4. The working world has changed — and is still changing
After VentureFest in Bristol, England, I began to question if the traditional 9-to-5 job is still viable. The new cohorts of people entering the workforce are digital natives, likely not to remain with a company more than a few years and expecting to work as entrepreneurs, freelancers. Social tools are changing the recruiting environment like crazy. 

It is clear: the “jobs that need to be done” in a digital world will require new skills, new competencies and new attitudes, worldwide. How will cities adapt?

5. Community identity, brand image and sense of character
Increasingly, city leaders understand the importance of their brand image and are doing a better job of communicating their assets. In Barcelona, over 300 countries and cities exhibited, from Israel to Italy, each showcasing the special attributes of their community.  Indeed many of the sessions discussed technology designed to improve a city’s attractiveness — safer streets, great places to visit for food and entertainment, more beautiful public spaces, more mobility options to move around a city.

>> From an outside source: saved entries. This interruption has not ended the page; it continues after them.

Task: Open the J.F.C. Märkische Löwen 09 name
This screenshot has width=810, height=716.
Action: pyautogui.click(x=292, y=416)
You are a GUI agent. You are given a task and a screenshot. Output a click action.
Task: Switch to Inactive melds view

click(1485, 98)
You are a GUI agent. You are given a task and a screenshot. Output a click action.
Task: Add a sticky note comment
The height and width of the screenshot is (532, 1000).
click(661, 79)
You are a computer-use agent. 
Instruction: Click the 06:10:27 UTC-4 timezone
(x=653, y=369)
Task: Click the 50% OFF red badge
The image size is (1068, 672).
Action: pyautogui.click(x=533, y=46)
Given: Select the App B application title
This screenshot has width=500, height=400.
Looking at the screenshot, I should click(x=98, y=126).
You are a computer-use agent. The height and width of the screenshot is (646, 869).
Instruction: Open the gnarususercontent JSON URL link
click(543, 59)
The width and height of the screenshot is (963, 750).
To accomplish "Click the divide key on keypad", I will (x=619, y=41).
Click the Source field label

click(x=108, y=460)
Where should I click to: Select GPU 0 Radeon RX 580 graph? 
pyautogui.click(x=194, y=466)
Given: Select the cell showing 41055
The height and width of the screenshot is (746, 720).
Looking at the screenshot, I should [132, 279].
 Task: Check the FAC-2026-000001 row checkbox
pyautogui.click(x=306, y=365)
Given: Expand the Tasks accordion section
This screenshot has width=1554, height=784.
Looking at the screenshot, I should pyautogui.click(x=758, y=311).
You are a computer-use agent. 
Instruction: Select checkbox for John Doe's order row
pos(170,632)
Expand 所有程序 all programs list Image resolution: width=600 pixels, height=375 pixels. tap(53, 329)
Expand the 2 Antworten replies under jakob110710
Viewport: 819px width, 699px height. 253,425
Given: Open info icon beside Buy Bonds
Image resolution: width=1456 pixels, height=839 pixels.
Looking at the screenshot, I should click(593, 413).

6. Finding ways to invest in the right technology.
At almost every conference, the discussion moved to financial resources that are needed to improve infrastructure.  And at CES, there was a lot of talk about Scott Galloway’s book, “The Four,” which looks at the four top tech companies: Amazon, Apple, Google and Facebook. More than follow the money, Scott says follow the universities — the ones that are gathering the top engineering talent, the ones that are attracting the finest human capital. Cities will reap the benefits of supporting smart, innovative, big ideas and investments in infrastructure will follow.

7. Collaboration is everywhere and now — especially in procurement
At the MetroLab Network meeting, there was a real interest in “fixing the procurement process” to make smarter, faster, better informed acquisition decisions. If a procurement process takes a year or more, the technology acquired may be out of date by the time it is delivered! Collaboration between different city departments, leadership and companies is essential.

The best presentation was by Sound Bend, Indiana, Mayor Pete Buttigieg. He spoke eloquently about “planning with a purpose” and giving a commitment to truly understanding what people really want and expect from government.